WHAT THE TASK ASKS: A word-for-word copy of the data is what's wanted; pictures stay out of it.

Stored records:
[Start of Attachment]
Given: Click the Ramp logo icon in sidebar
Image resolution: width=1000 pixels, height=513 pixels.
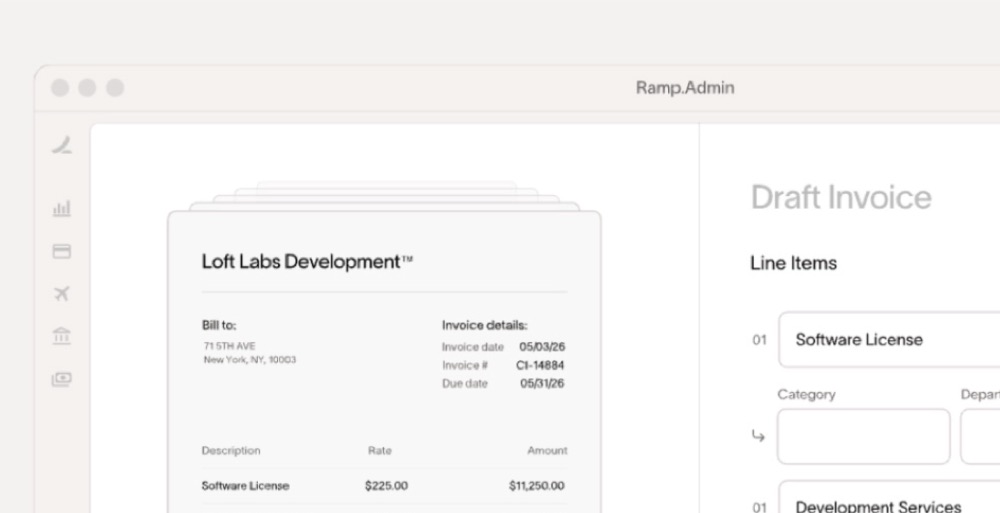Looking at the screenshot, I should 62,145.
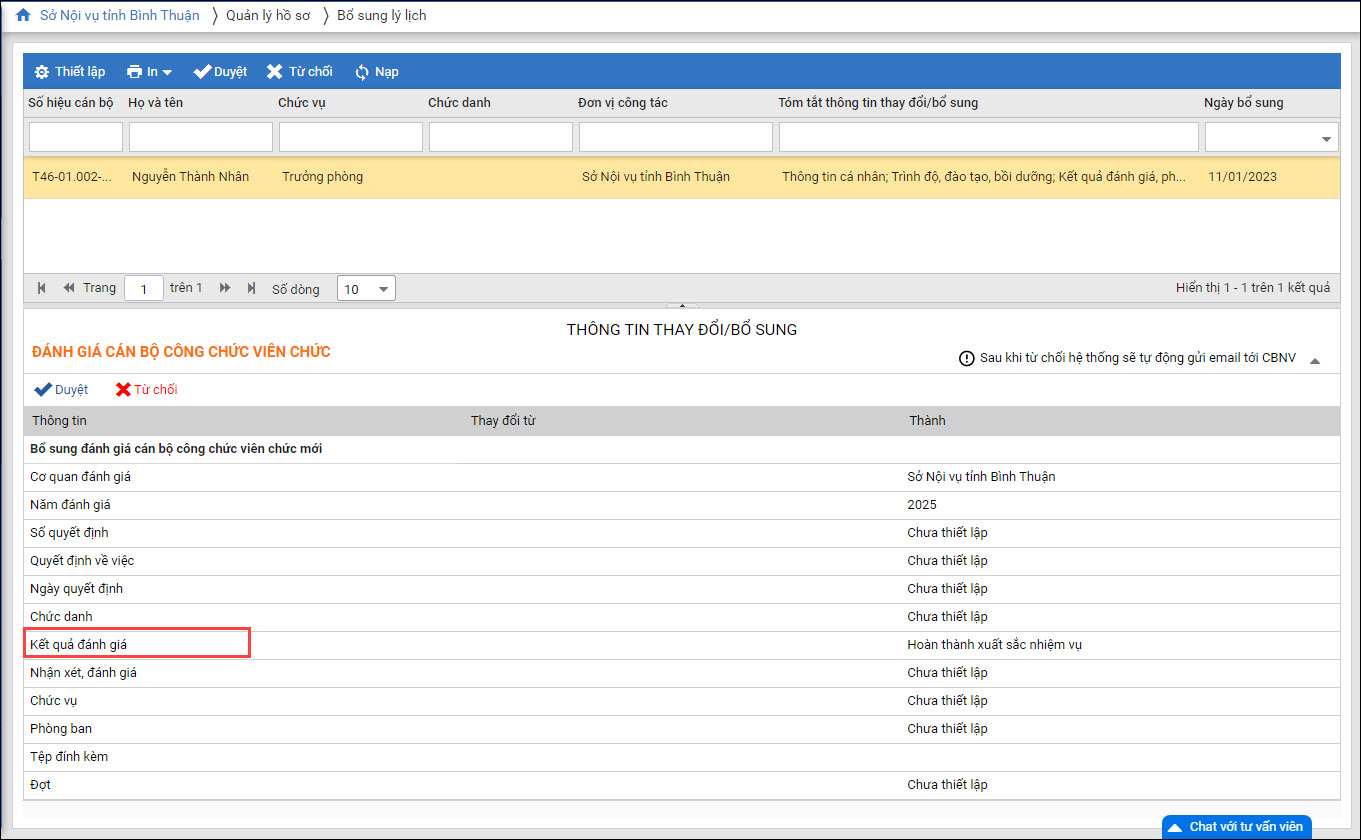The height and width of the screenshot is (840, 1361).
Task: Click the home icon in breadcrumb
Action: (x=22, y=15)
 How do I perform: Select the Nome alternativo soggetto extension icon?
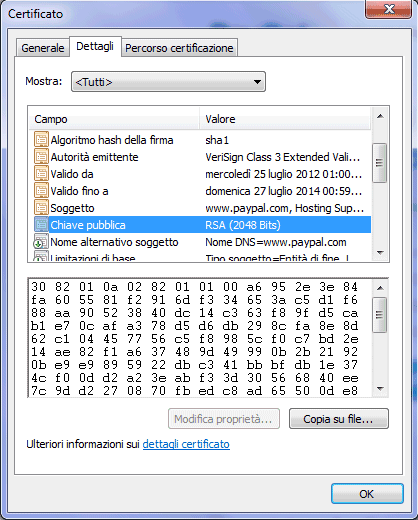coord(41,242)
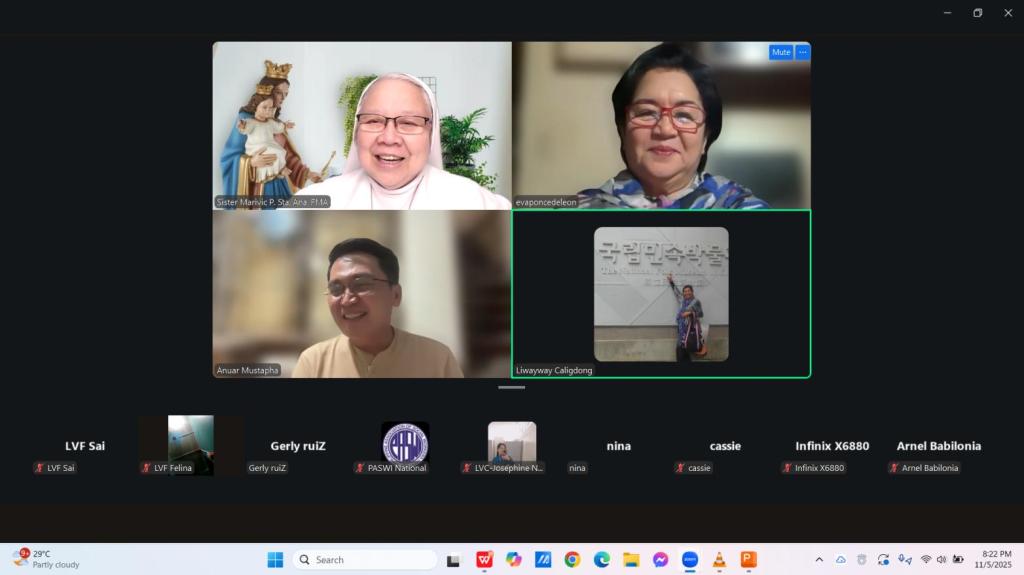Open Zoom from the taskbar
This screenshot has height=575, width=1024.
[x=689, y=560]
[End of Attachment]
EXERCISE SOLUTION:
Given: Click the Ramp logo icon in sidebar
Image resolution: width=1000 pixels, height=513 pixels.
Looking at the screenshot, I should 62,145.
The height and width of the screenshot is (840, 1361).
Task: Click the home icon in breadcrumb
Action: (x=22, y=15)
 How do I perform: Select the Nome alternativo soggetto extension icon?
coord(41,242)
Open Zoom from the taskbar
This screenshot has height=575, width=1024.
[x=689, y=560]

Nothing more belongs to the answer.